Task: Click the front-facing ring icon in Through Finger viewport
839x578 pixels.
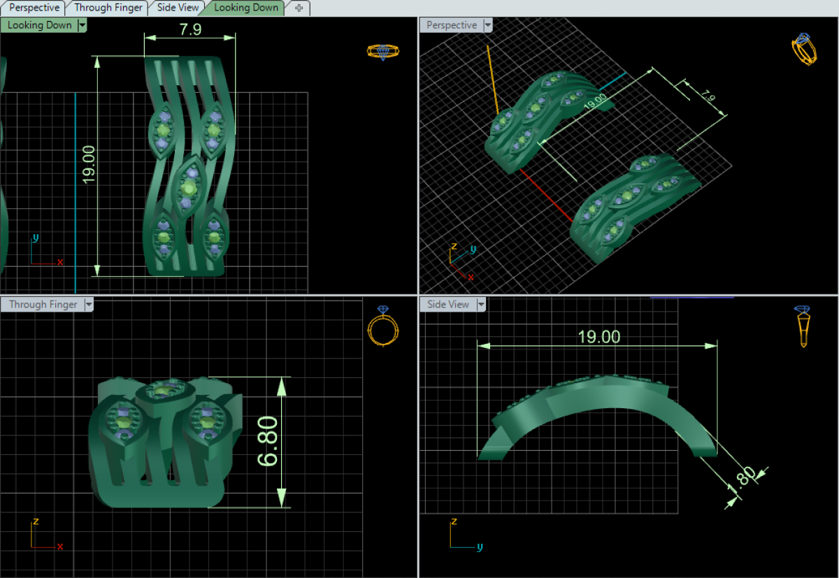Action: tap(382, 326)
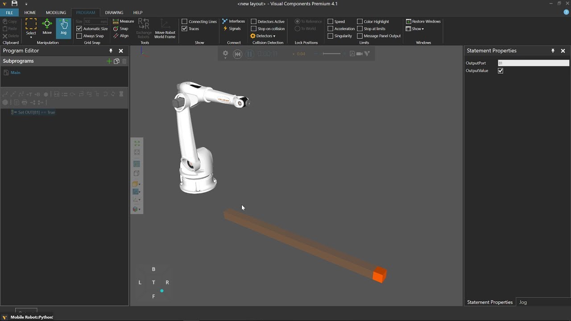571x321 pixels.
Task: Reset the simulation to start
Action: (238, 54)
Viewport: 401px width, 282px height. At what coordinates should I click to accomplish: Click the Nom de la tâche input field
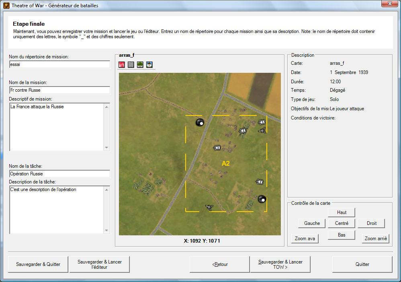(x=59, y=174)
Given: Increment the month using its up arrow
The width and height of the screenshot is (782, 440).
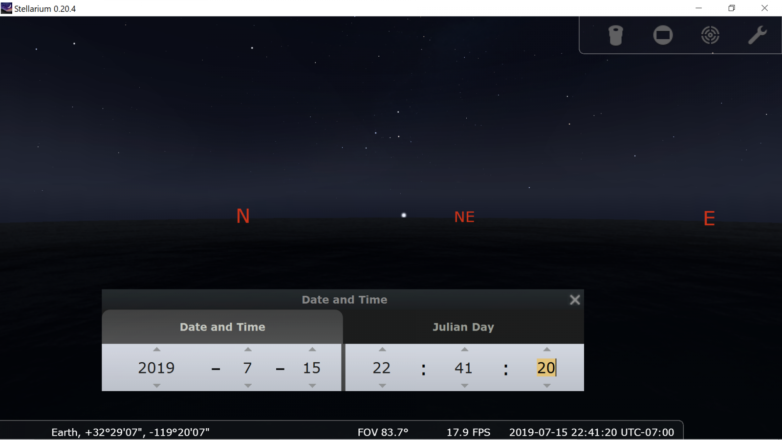Looking at the screenshot, I should (x=248, y=349).
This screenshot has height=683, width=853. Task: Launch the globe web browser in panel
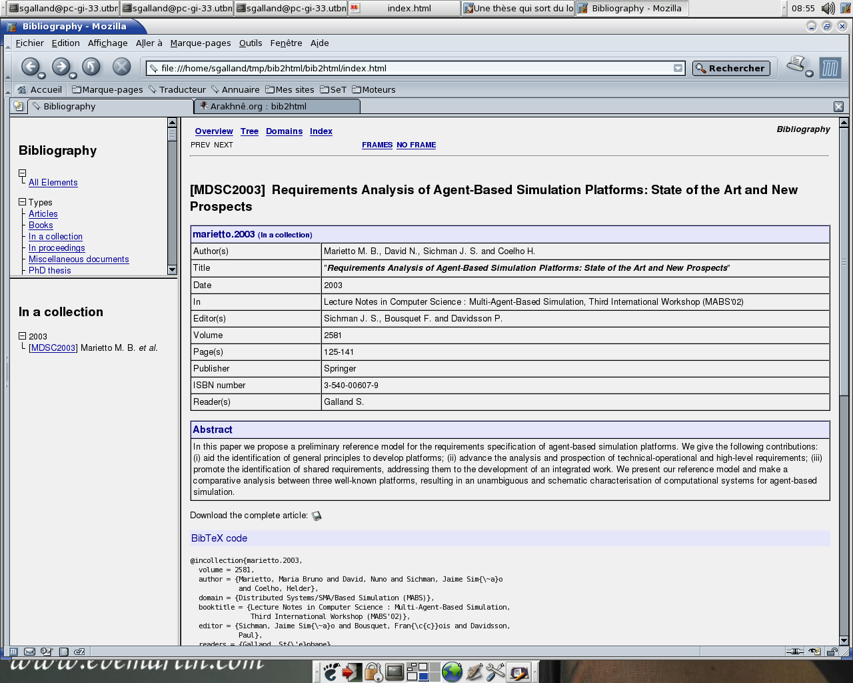click(x=452, y=672)
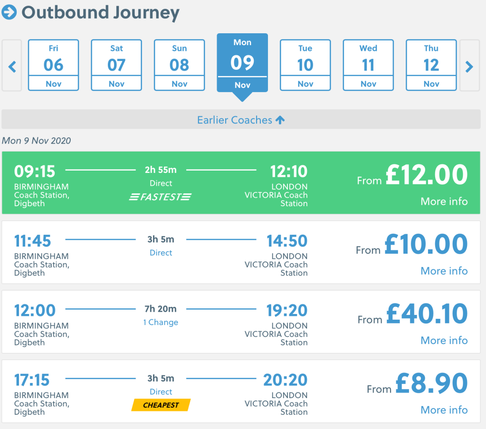The height and width of the screenshot is (429, 486).
Task: Switch to Tue 10 Nov date
Action: pos(305,65)
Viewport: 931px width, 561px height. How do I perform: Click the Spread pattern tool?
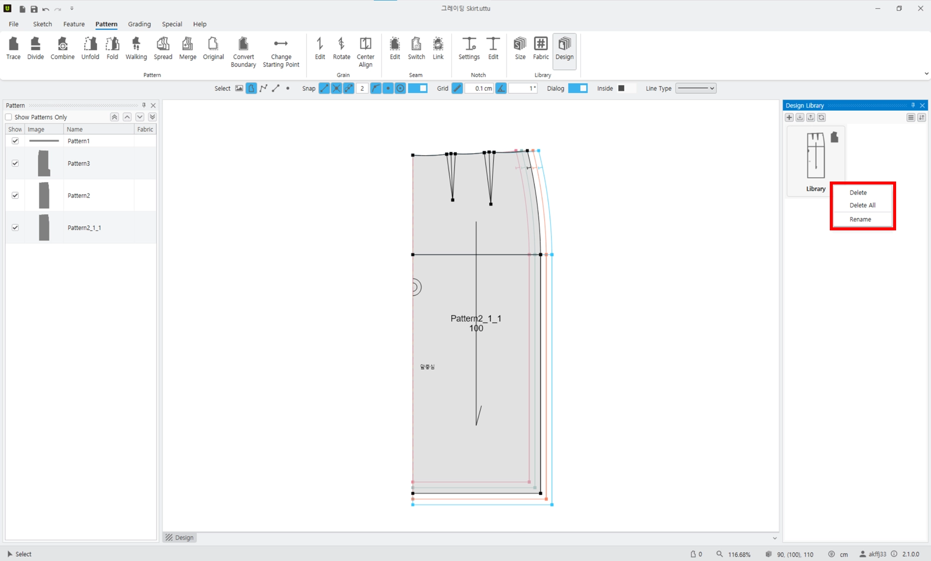(163, 49)
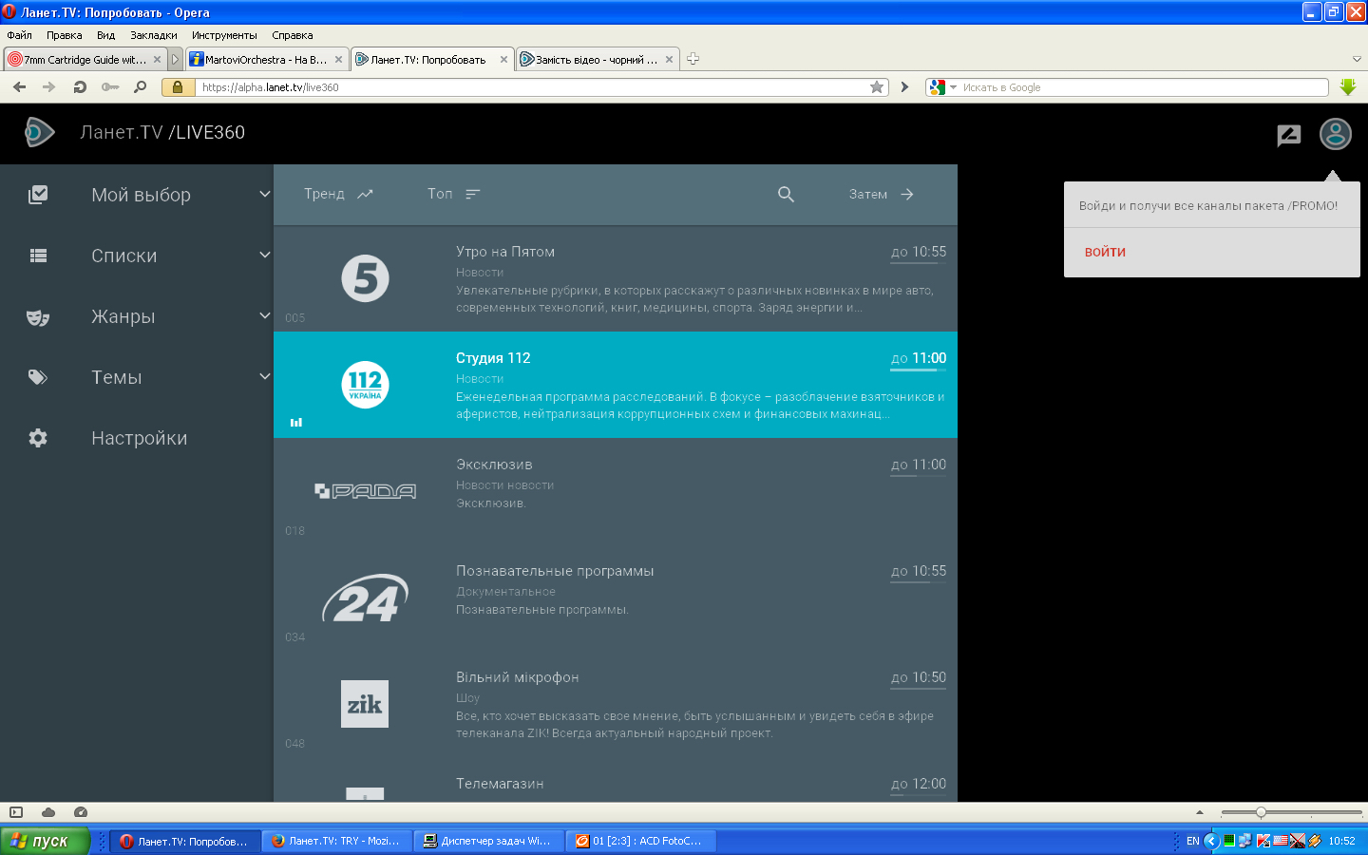1368x855 pixels.
Task: Expand the Жанры dropdown arrow
Action: (264, 315)
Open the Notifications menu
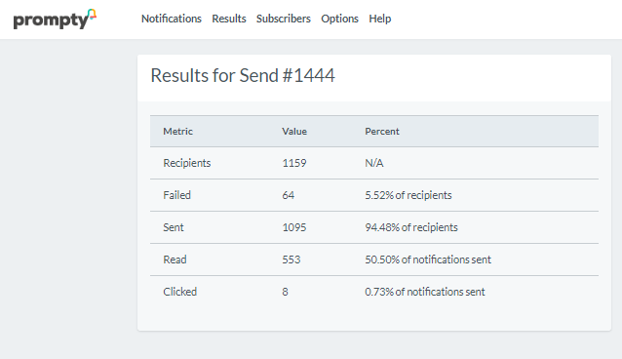Image resolution: width=622 pixels, height=359 pixels. coord(172,19)
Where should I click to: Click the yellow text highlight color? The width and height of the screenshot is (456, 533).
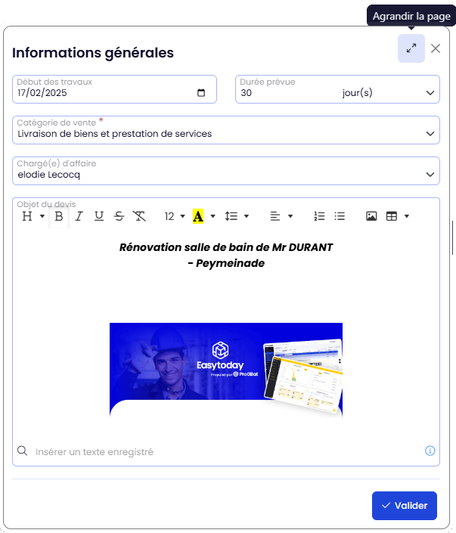click(x=198, y=216)
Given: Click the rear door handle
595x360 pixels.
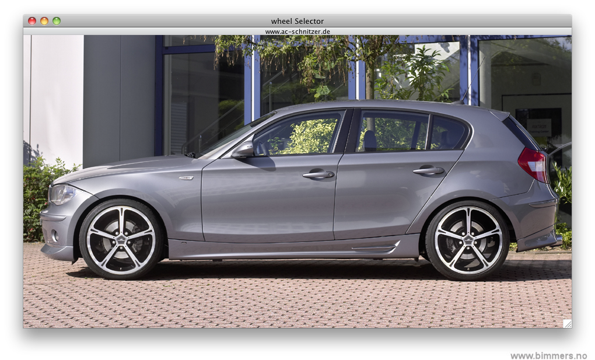Looking at the screenshot, I should (x=428, y=170).
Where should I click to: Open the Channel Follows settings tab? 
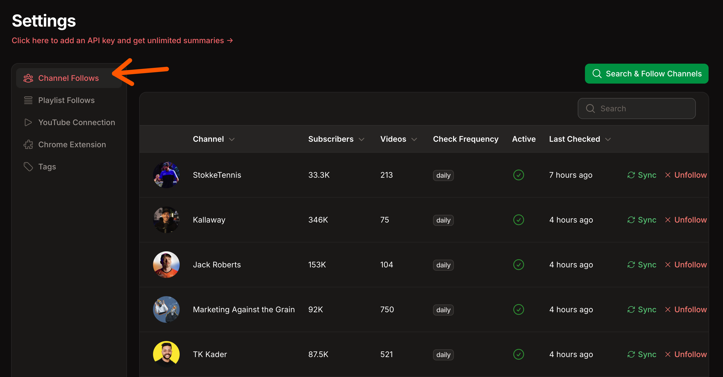[69, 78]
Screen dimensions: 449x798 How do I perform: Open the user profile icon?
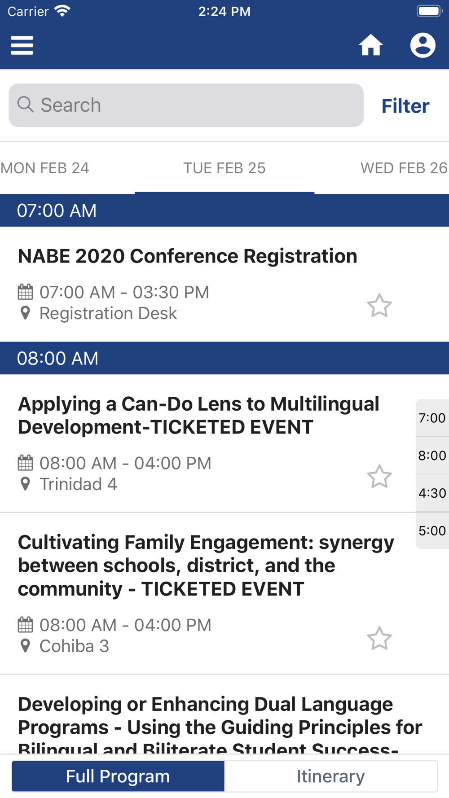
* * * * * * * * *
▶ **WHAT YOU NEED TO DO**
Filter the entries above and return only the lines holding "Given".

▶ **PROBLEM SOLUTION**
Given: Increment the month using its up arrow
Given: Click the rear door handle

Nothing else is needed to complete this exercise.